May: how do we pull ourselves out of this?

Pam: Maybe we are just above all the bullshit…but I’m also tired of treading water.

24 hours

How quickly things change in the world of oncology…she’s sick. We are at our local hospital …She’s not been feeling well. She’s lost half a kilo in under a week and a half…

She hasn’t even had a chance to play at home.

She’s been quiet and subdued. She has a rasping, painful cough and has a temperature. She’s too weak to fight it unlike the other two. We hope it is just something viral.

Always by your side my love. Always.

Can’t tell you how shit this existence makes me feel. Watching you suffer, and you have suffered so much, makes me feel completely helpless and redundant as a human being. One day this will be far back in our history and we will be somewhere else building a different future in all the small beautiful moments…just get through this now…and yes often it does feel as though it’s one thing after another…

I slept one hour last night. Held sick bowls. This morning she spiked to 38.5 so we dashed to the hospital. Anaya too.

“So what do you do when you’re in, have you got a Netflix account?”

We cuddle, change nappies, hold vomit bowls, talk to nurses, make tea to stay awake, tidy up, wash vomit soaked clothes, give meds, put up feeds, discuss issues, formulate plans and maybe there will be five minutes to close your eyes before bedtime…

“You look tired!’

Yeh, well done, Sherlock, well done.

I kept watch as you kept coughing, even in your sleep. I started and paused your feeding pump regularly. I’m now sick too.

The things I’ve missed

It’s all here. My three little hearts running around, fake crying, dancing and snuggling up.
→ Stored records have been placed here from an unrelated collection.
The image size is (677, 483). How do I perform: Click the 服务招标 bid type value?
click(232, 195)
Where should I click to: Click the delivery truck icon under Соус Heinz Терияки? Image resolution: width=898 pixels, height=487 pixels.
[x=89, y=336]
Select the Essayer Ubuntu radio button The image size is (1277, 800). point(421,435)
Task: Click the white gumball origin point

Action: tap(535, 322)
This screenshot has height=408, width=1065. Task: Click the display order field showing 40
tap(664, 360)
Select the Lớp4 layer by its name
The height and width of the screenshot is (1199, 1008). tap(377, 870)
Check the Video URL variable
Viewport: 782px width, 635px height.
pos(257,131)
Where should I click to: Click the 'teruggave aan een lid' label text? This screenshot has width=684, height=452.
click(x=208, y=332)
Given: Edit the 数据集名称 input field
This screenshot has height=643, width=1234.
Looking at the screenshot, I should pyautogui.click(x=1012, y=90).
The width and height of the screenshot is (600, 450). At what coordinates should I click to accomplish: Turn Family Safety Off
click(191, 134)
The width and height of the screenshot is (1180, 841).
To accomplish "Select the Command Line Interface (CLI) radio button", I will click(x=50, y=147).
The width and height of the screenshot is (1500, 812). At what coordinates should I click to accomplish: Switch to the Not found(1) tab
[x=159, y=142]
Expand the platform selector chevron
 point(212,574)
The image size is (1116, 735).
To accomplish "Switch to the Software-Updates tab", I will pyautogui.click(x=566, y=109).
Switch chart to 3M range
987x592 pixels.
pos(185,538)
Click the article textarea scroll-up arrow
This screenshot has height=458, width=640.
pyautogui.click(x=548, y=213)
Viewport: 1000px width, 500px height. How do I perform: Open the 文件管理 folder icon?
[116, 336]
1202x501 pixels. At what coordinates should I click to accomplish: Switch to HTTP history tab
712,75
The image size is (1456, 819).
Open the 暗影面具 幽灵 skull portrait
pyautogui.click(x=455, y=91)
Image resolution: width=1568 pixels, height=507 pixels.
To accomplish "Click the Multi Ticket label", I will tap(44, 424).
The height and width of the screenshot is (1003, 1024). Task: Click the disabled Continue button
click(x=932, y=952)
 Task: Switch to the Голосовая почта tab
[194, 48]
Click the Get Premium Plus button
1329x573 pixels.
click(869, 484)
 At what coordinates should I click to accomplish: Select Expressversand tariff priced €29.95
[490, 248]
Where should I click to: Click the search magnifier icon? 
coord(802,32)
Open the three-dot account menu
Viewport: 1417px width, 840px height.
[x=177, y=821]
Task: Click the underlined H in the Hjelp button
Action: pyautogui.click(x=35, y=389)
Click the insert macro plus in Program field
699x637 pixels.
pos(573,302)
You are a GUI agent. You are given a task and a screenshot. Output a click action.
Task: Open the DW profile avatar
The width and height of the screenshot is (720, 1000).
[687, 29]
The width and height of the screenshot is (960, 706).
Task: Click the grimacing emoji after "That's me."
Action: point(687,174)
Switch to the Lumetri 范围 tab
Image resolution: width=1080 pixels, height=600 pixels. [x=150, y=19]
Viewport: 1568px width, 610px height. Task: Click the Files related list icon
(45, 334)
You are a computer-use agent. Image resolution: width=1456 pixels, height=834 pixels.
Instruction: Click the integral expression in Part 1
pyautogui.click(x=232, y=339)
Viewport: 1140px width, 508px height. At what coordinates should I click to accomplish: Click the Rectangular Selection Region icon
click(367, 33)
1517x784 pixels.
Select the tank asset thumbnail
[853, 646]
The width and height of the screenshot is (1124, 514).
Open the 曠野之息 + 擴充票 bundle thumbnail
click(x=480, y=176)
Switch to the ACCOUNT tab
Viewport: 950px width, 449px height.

I’ve been cooking, going on a bear hunt and looking for muddy puddles in the rain.

Snuggling in my lap at 5am to watch Ben and Holly after a huge vomit.

And then snuggling from 6am with two and three by 7am. I cannot recall the last time I had snuggles on the sofa in the morning with all three.

Watching a sleepy Jasmine devour and enjoy a magnum ice cream.

Watching them play at home and getting in my cuddles and kisses. Daya is struggling with her health issues and with the noise.